Excerpts from a dataset
┄┄┄┄┄┄

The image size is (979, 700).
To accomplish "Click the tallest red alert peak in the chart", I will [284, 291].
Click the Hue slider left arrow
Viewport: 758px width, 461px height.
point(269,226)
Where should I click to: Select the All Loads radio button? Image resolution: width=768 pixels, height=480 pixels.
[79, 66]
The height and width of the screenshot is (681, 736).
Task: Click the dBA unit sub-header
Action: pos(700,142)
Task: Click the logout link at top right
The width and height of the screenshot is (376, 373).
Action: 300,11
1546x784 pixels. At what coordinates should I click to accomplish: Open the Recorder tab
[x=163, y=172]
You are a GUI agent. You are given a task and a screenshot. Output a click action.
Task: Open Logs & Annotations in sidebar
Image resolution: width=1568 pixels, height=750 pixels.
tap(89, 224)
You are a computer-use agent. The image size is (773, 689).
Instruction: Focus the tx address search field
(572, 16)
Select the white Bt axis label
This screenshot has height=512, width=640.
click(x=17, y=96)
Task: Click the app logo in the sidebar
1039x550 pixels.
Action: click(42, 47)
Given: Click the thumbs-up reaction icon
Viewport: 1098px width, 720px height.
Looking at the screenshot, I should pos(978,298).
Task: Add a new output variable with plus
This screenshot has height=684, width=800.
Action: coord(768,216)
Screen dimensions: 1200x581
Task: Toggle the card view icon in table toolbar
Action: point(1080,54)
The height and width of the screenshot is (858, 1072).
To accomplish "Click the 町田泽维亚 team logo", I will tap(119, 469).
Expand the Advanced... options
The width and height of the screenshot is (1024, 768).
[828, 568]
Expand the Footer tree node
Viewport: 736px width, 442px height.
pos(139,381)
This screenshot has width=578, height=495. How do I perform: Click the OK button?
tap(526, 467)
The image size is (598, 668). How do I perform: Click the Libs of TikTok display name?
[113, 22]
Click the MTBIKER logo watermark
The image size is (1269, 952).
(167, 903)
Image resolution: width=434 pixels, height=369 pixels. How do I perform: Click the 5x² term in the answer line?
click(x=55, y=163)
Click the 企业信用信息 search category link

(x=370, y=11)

┄┄┄┄┄┄

**Action item:**
Using the records, find how many lines include the string "will" and report that number alone.

**Result:**
2